Oil deal et incertitudes politiques
Le responsable de la politique étrangère américaine présente aussi ce qu’il considère comme un grand bénéfice pour le peuple vénézuélien. «Pour le peuple vénézuélien, cet accord apportera près de 100 milliards de dollars d’investissements privés, soutiendra des milliers d’emplois bien rémunérés et relancera la reconstruction de l’économie vénézuélienne», soutient-il. Mais les responsables américains risquent d’être refroidis. Et pour cause, estiment des observateurs, la pérennité des engagements pris par le pouvoir en place à Caracas n’est pas garantie. «Un futur gouvernement pourrait décider de revenir sur les accords conclus avec Washington et de modifier brutalement les règles du jeu», prévient Jorge R. Pinon, chercheur à l’Energy Institute de l’Université du Texas à Austin, cité par huffingtonpost.fr.
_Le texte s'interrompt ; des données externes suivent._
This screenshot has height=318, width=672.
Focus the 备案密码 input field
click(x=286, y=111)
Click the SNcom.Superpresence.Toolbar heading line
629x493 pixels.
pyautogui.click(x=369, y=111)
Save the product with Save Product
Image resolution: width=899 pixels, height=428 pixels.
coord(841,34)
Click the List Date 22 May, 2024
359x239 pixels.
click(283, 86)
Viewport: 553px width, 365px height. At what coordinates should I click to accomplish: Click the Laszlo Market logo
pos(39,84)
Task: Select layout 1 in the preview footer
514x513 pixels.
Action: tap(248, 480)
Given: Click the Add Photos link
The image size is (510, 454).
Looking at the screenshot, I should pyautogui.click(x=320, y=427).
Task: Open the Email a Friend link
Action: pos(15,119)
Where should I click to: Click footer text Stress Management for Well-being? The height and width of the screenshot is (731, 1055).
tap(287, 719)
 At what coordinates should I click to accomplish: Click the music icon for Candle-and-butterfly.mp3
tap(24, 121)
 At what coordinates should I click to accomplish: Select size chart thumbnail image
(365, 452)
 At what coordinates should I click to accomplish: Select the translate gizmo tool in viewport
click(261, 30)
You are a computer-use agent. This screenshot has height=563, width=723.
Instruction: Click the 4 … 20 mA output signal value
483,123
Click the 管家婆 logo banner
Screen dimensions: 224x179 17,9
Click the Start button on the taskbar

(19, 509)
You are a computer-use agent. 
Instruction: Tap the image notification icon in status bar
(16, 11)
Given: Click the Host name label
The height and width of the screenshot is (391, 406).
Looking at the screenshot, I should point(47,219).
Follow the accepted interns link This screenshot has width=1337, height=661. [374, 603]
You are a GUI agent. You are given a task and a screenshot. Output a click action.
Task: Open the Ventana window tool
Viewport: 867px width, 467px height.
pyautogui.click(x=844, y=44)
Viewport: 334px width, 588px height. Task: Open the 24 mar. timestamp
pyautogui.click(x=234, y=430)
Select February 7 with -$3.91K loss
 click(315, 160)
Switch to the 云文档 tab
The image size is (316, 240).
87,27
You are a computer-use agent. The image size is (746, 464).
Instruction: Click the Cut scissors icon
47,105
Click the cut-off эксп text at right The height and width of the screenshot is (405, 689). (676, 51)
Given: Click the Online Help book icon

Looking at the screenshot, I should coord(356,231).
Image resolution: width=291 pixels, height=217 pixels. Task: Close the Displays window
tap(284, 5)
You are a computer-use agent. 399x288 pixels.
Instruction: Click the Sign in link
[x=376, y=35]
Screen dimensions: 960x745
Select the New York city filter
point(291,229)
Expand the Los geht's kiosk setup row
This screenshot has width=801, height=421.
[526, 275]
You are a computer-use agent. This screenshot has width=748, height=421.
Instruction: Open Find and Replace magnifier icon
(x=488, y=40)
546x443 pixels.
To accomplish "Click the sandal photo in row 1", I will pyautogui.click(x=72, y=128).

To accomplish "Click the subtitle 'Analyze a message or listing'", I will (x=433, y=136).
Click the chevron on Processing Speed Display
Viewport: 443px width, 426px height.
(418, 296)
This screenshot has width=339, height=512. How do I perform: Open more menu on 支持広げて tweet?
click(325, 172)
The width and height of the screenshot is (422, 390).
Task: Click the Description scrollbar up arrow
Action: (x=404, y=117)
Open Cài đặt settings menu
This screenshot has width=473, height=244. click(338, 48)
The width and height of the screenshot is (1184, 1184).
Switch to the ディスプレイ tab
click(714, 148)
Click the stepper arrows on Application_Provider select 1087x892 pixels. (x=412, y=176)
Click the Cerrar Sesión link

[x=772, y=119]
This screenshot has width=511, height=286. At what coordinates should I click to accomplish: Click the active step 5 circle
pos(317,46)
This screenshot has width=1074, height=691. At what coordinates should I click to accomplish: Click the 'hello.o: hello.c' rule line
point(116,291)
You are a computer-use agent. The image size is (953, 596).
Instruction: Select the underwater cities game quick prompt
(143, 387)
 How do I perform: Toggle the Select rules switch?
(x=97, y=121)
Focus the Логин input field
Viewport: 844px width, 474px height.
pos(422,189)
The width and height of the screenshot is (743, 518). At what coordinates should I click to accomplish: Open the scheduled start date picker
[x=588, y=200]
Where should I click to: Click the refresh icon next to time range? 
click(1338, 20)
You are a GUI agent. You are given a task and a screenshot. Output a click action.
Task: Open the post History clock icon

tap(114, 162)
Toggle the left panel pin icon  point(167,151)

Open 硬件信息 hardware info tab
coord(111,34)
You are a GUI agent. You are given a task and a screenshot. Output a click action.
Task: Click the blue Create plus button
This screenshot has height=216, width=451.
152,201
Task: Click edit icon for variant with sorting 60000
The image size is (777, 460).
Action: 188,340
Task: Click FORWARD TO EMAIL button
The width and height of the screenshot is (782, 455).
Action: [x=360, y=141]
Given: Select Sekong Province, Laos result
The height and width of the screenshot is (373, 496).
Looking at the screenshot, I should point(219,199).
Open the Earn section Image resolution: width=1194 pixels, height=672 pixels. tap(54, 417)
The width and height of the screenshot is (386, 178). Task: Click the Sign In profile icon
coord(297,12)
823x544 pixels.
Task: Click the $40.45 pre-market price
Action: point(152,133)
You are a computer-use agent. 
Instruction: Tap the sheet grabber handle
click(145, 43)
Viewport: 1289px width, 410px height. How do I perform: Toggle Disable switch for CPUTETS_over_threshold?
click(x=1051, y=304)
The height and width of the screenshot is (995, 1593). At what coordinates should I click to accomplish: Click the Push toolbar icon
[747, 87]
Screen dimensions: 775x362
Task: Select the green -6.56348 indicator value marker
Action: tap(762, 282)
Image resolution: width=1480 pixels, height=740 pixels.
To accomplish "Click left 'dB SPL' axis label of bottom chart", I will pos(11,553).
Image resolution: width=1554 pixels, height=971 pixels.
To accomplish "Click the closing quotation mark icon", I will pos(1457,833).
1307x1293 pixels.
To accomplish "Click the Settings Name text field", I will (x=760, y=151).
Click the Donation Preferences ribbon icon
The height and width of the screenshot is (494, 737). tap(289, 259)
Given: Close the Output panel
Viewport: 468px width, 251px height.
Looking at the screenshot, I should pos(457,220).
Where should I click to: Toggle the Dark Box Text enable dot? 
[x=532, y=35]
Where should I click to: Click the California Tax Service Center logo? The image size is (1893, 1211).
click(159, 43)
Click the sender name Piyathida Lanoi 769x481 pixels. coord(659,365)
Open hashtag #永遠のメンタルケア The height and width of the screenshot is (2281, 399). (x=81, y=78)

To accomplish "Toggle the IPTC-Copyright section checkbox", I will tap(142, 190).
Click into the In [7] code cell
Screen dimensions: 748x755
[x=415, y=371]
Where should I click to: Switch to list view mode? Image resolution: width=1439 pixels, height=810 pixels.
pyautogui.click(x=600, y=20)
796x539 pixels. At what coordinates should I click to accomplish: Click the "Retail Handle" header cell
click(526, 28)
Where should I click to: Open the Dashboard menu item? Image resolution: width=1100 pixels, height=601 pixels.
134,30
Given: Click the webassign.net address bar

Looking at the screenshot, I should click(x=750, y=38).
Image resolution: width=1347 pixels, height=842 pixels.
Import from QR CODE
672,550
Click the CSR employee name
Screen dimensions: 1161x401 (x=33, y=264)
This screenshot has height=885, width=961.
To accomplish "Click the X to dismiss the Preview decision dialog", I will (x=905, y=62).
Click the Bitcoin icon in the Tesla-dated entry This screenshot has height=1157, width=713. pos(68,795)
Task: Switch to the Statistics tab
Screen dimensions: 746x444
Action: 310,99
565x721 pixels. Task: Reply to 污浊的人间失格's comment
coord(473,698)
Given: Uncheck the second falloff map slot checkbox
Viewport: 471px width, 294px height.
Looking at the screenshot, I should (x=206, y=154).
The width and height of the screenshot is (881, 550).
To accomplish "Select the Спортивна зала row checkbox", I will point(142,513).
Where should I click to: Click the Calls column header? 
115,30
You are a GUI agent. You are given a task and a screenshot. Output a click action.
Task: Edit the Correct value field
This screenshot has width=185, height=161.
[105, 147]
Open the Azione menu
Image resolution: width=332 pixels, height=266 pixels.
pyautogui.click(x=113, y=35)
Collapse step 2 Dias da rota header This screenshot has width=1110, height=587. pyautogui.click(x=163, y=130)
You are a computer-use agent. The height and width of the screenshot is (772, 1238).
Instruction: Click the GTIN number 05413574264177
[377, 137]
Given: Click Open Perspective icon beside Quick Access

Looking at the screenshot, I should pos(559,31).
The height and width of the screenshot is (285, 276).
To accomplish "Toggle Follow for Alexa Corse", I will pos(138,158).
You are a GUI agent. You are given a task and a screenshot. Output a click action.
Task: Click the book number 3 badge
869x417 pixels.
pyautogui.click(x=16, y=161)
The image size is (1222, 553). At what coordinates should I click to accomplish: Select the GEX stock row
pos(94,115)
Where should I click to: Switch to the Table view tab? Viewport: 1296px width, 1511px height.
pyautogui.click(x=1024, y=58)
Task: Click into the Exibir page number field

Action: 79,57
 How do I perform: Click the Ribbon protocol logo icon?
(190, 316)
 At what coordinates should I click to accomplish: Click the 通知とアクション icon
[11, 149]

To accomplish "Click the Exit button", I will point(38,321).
Ce dernier cite aussi un deuxième point noir de cet accord : «Les infrastructures pétrolières du Venezuela, après des années de sous-investissement, sont fortement dégradées. Leur remise en état nécessitera des investissements considérables, et Donald Trump compte pour cela sur l’investissement des groupes américains pétroliers. Mais plusieurs restent frileux sur le dossier.» Il y a, dit-il, d’une part de lourds investissements qui sont nécessaires, et, d’autre part, les expropriations menées par le régime vénézuélien dans le passé refroidissent les investisseurs. Le géant américain ExxonMobil l’a notamment été à deux reprises. «Le principal problème au Venezuela concernait la sûreté et la sécurité», estime dans une déclaration à l’AFP John Kilduff, analyste d’Again Capital. Pour lui, les Etats-Unis pourraient chercher avec cet accord à «créer une sorte de zone d’Etat où les entreprises américaines peuvent s’implanter, exercer leurs activités sans subir de répercussions et (…) éliminer le risque politique qui accompagne habituellement les investissements au Venezuela».
De son côté, Elias Ferrer, fondateur du think tank Orinoco Research, affirme que cette annonce relève d’«un jeu de récits autour d’accords qui étaient déjà en cours de négociation», l’achat par les Etats-Unis de brut vénézuélien étant dans tous les cas «garanti». Pour cet expert, Donald Trump présente ces arrangements comme «une victoire politique», en les inscrivant dans le contexte plus large du conflit au Moyen-Orient et de la flambée des prix de l’énergie.
Il rappelle, dans ce sens, que les stocks stratégiques américains de pétrole sont à leur plus bas niveau depuis 1982, après avoir été largement utilisés pour pallier les perturbations d’approvisionnement et la hausse des cours du brut liées à la guerre en cours au Moyen-Orient. Le Venezuela dispose, certes, des plus grandes réserves prouvées de pétrole au monde, avec plus de 303 milliards de barils, mais sa production reste limitée. Il est difficile donc d’en attendre un effet rapide sur les prix.